Your assignment: Your task is to reproduce exactly the lines from the one containing "Task: Sort table by Telepon column arrows" through the last line below, both ends included, and nothing else, with no pictures.
(Data for this exercise begins)
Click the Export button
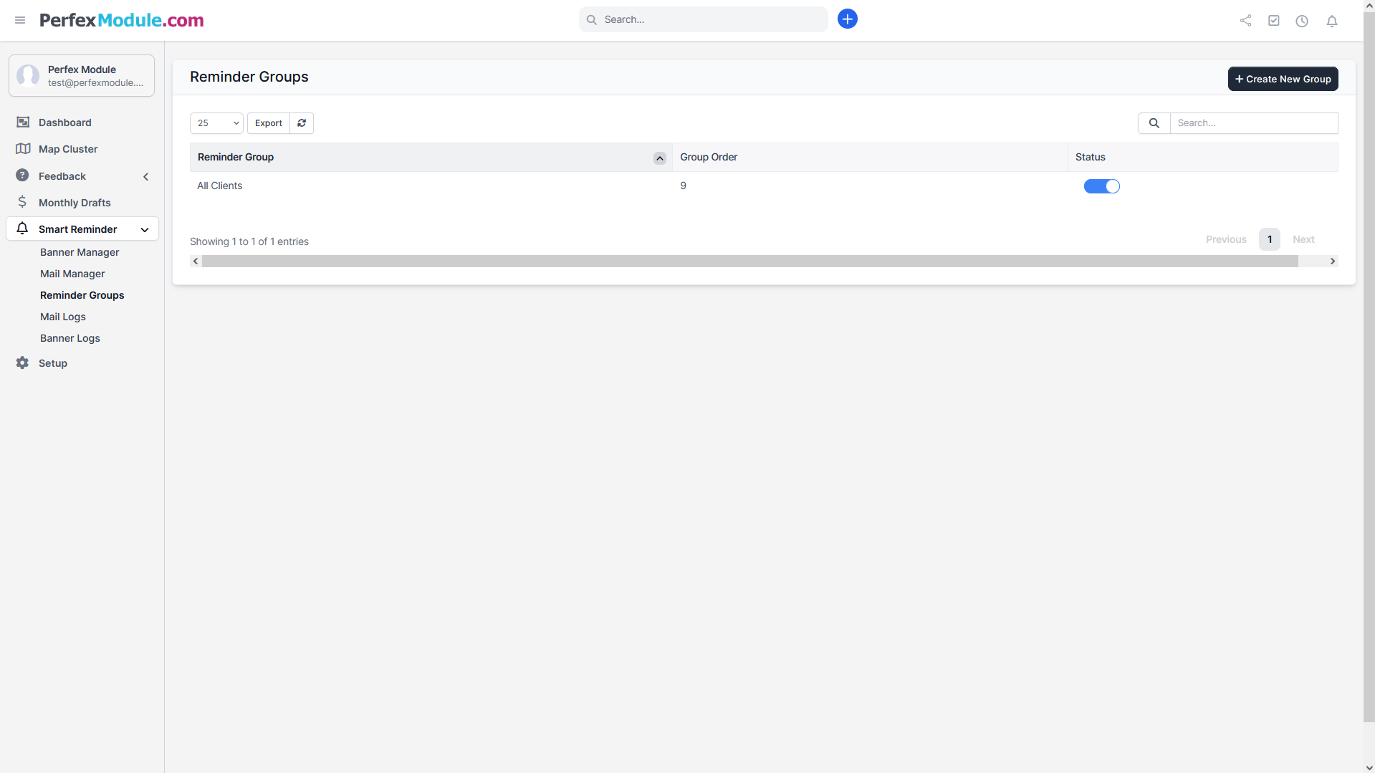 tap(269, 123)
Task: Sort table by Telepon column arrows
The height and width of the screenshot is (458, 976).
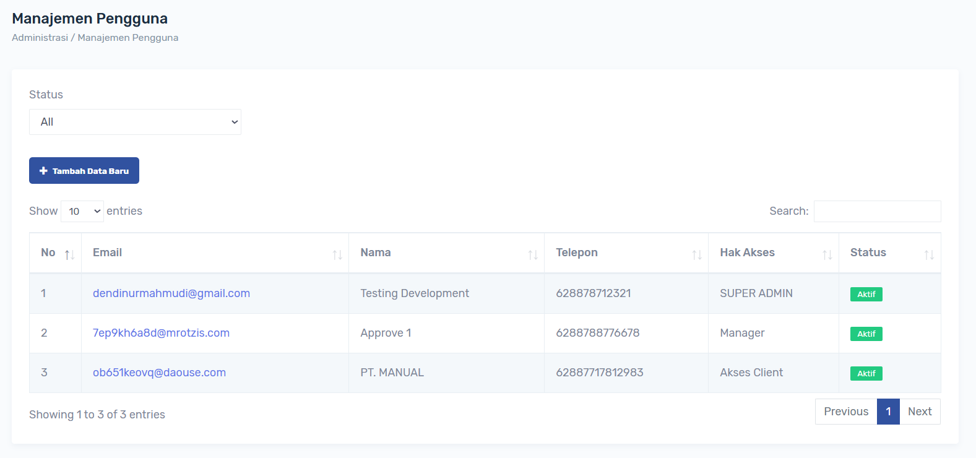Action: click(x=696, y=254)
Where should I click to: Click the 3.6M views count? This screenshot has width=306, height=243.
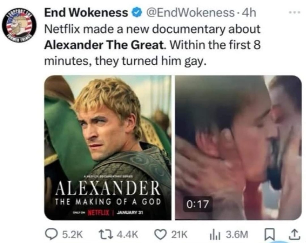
(Data for this exercise ends)
Solution to this problem:
Task: Sort table by Telepon column arrows
The height and width of the screenshot is (458, 976).
Action: click(x=696, y=254)
Where should I click to: Click the 3.6M views count? This screenshot has width=306, height=243.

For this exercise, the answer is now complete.